START Information supplied

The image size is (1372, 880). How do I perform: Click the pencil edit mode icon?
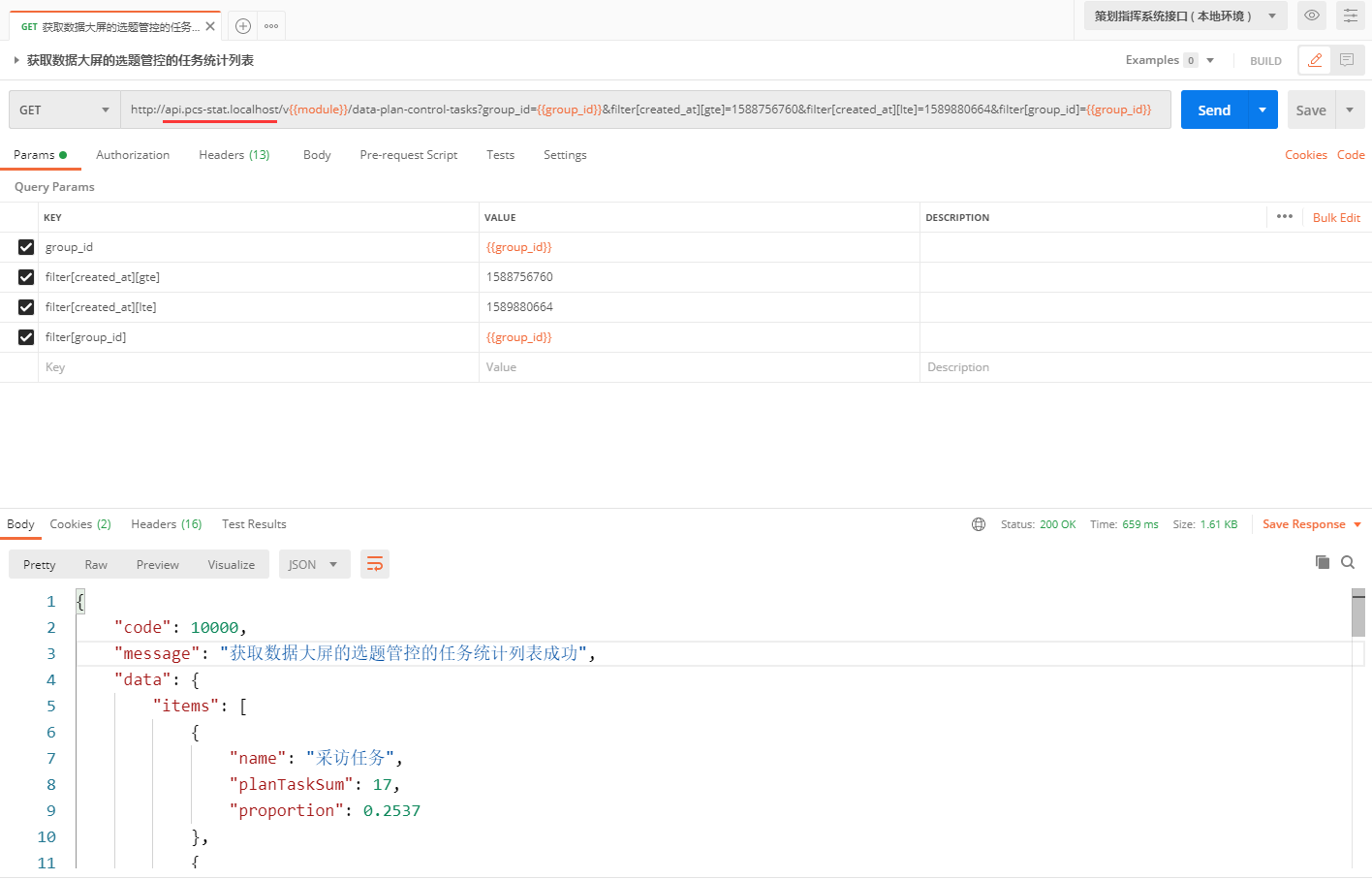coord(1315,60)
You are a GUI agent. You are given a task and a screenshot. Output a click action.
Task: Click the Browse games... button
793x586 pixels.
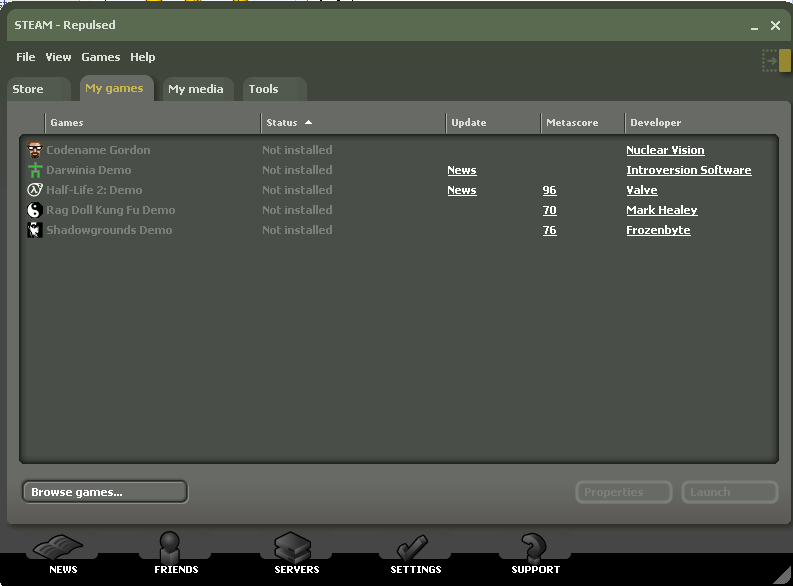point(104,492)
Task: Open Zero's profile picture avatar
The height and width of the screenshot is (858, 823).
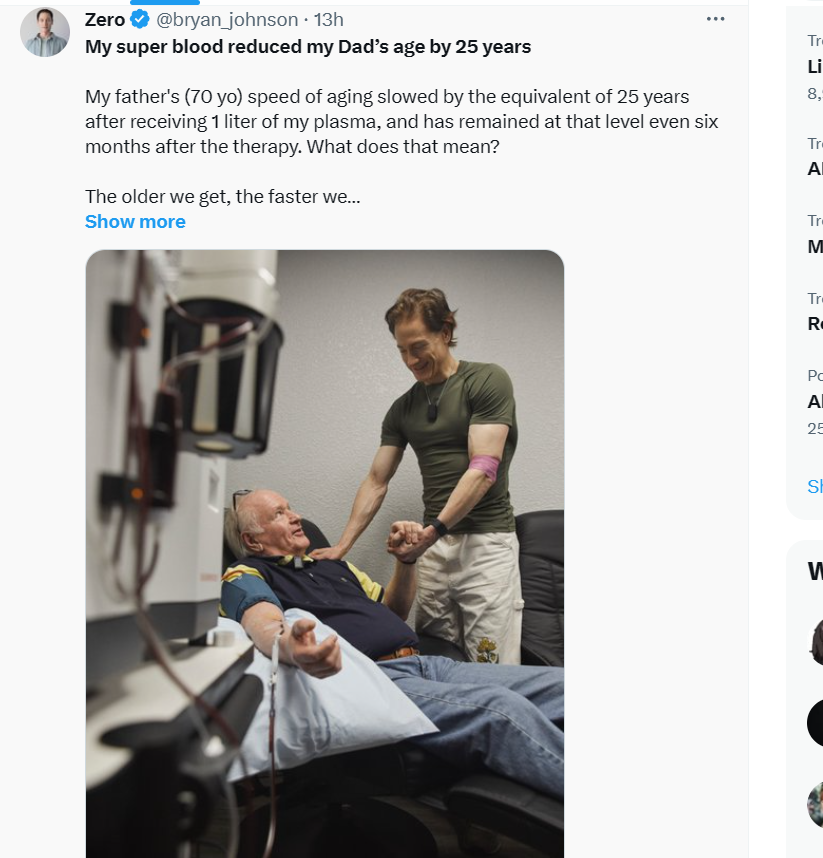Action: click(45, 32)
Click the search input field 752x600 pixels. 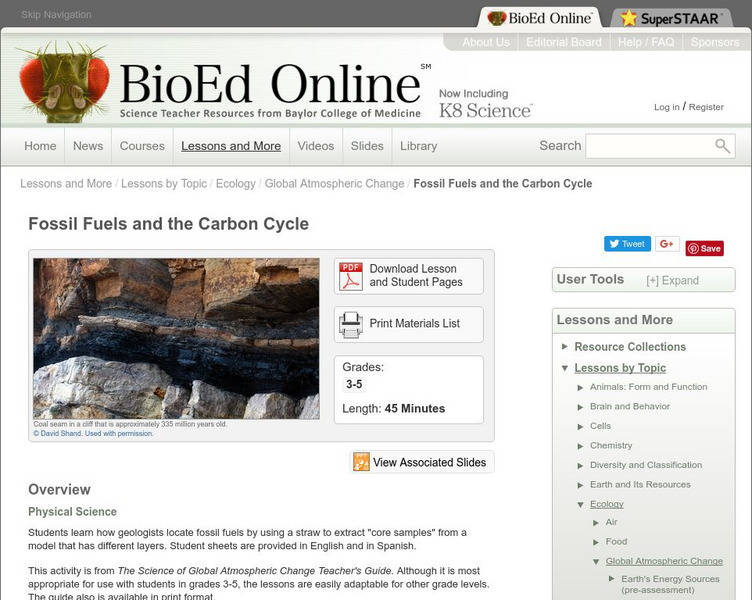click(x=648, y=146)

END Information supplied

## What is required
From the first line of the entries down to the line with "Task: Open Zero's profile picture avatar", print each line exactly; omit any picture.

## Exercise solution
The image size is (1372, 880). How do I perform: Click the pencil edit mode icon?
coord(1315,60)
You are a GUI agent. You are given a task and a screenshot. Output a click action.
Task: Click the Browse games... button
793x586 pixels.
point(104,492)
Task: Open Zero's profile picture avatar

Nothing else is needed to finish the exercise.